It feels like the interest for light and effective captchas has dropped really a lot. Thank you for not surrendering on this.

Findus23 commented 4 years ago

@raneq I am really not sure if those Captchas that just use GD to print a random string to an image and sprinkle a few dots or lines above it are really helpful.

For captcha-code-authentication specifically there seem to be multiple reviews mentioning that removing the captcha from the form circumvents it.

mattab commented 4 years ago

Btw we could also self-hosted the google recaptcha and proxy requests, this would help people from china at least, and may limit some of the privacy implications? using this: https://github.com/google/recaptcha

PHP client library for reCAPTCHA, a free service to protect your website from spam and abuse. http://www.google.com/recaptcha/

Findus23 commented 4 years ago

self-hosted the google recaptcha and proxy requests

That would solve the issue for chinese users, but it might make privacy even worse as it would be harder to block and might open new privacy law issues as users can't opt out anymore.

riki8760 commented 4 years ago

I'm also looking for a good captcha to use that protects a users privacy. One solution that doesn't work for me but might be ok for you is: https://www.hcaptcha.com/

users are labeling data for free with hcaptcha and we don't know what is being done with the labeled data. As a result I'm not using it.

tsteur commented 4 years ago

I just came across https://www.hcaptcha.com/ as well. It looks quite interesting and there is a WordPress plugin https://wordpress.org/plugins/hcaptcha-for-forms-and-more/

I suppose it's at least better than Google but didn't look into any terms or privacy policy.

Findus23 commented 4 years ago

Things I noticed with hcaptcha:

Weird quotes from the privacy policy:

Some of the information you provide us may constitute sensitive data as defined in the GDPR (also referred to as special categories of personal data), including identification of your race or ethnicity on government-issued identification documents.

please be aware that your personal data will be transferred to, processed, and stored in the United States.
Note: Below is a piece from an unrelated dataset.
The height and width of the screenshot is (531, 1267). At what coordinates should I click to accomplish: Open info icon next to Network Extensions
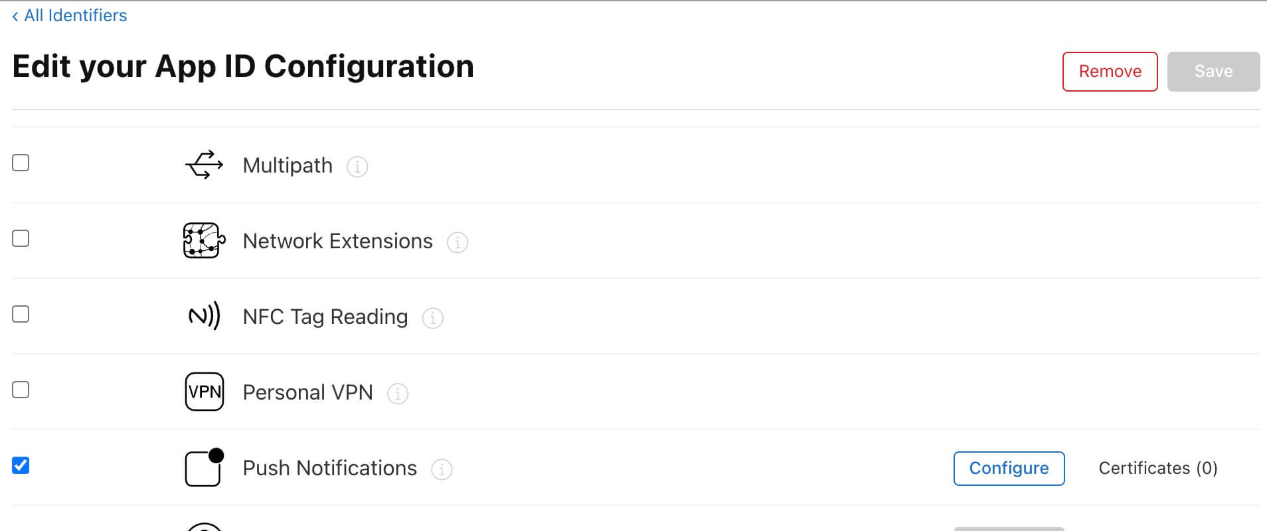coord(458,242)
Data protection laws in the U.S. may be different from those in your country of residence. You consent to the transfer of your information, including personal information, to the U.S. as set forth in this Privacy Policy by visiting our site or using our service.

(I don't think that's how consent works)

So I think the major benefits to reCAPTCHA are:

riki8760 commented 4 years ago

@Findus23 -- thank you very much for this great analysis. If I find any good open source solutions that protect people's privacy (or end up creating my own Captcha) I will be sure to post it.
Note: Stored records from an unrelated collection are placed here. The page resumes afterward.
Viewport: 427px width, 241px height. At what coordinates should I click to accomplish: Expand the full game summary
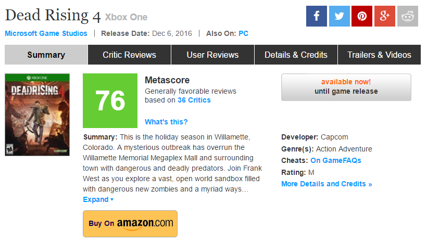point(98,199)
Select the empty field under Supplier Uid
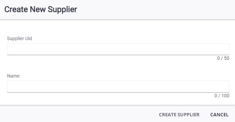235x122 pixels. (118, 49)
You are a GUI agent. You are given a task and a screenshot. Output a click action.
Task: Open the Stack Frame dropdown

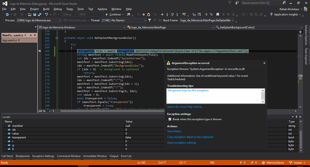(x=232, y=20)
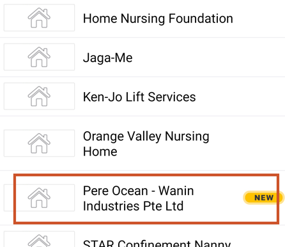This screenshot has width=285, height=247.
Task: Tap the Orange Valley Nursing Home house icon
Action: click(39, 143)
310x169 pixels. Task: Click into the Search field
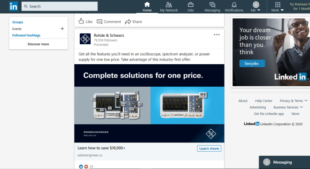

ghost commented 4 years ago

It's funny to read @Findus23 (good) analysis knowing that Cloudflare just started using hCaptcha...
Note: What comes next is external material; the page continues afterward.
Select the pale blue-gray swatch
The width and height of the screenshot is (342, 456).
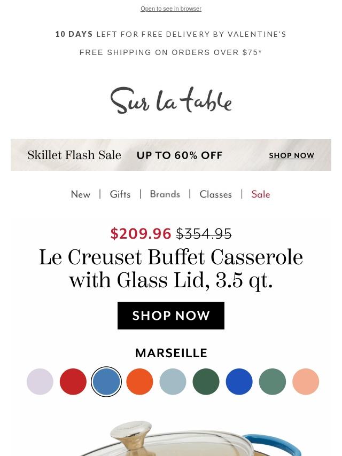coord(173,382)
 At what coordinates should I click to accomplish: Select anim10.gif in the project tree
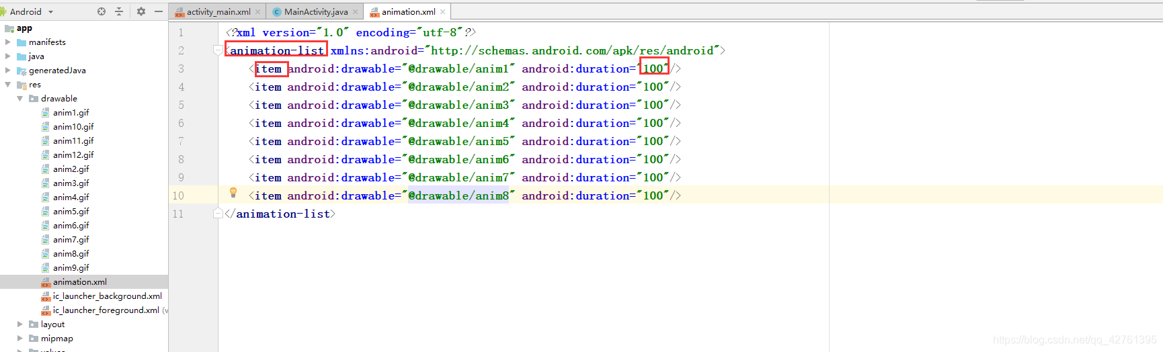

but hCaptcha is as easily resolvable as reCaptcha by services like anti-captcha.com (human automated solving) which support both of them (and many others). It takes less than 30 seconds to solve a hCaptcha/reCaptcha with there lib/api, for 0,0022€ per captcha... Do not even try picture-based captchas, it is even easier. The fact is Google is doing NOTHING to block these services, so I asked to hCaptcha and here is there answer:

Short answer is Google has never bothered to try and stop those users, but we break the captcha services on a regular basis. We have a variety of strategies, but fundamentally if a human being is answering the question through anti-captcha then we'll detect that they're human. You end up in an arms race to detect that it's specifically a captcha service user, and they end up in an arms race trying to defeat your detection. This also means you can't just publish your detection results to everyone, otherwise their time-to-defeat will be much lower.

But hey, anti-captcha manage to bypass them successfully (last check: today) 🤷‍♂

So far I did not find any captcha which could not be solved by services like anti-captcha, or by public libraries, but I am very interested in finding one, so I will watch this topic !

Jookia commented 4 years ago

Please don't use hCAPTCHA or other inaccessible CAPTCHAs.

Findus23 commented 4 years ago

@HawkLiking Honestly, as much as I am here complaining about most solutions, solvable with human automated solving methods isn't really an issue for me. The point of a CAPTCHA is to tell computers and humans apart (the CHA part) and a person paid to solve a CAPTCHA for someone else is definitely a human. Solving this issue is even more complex, maybe impossible and out of scope of finding a ReCAPTCHA alternative.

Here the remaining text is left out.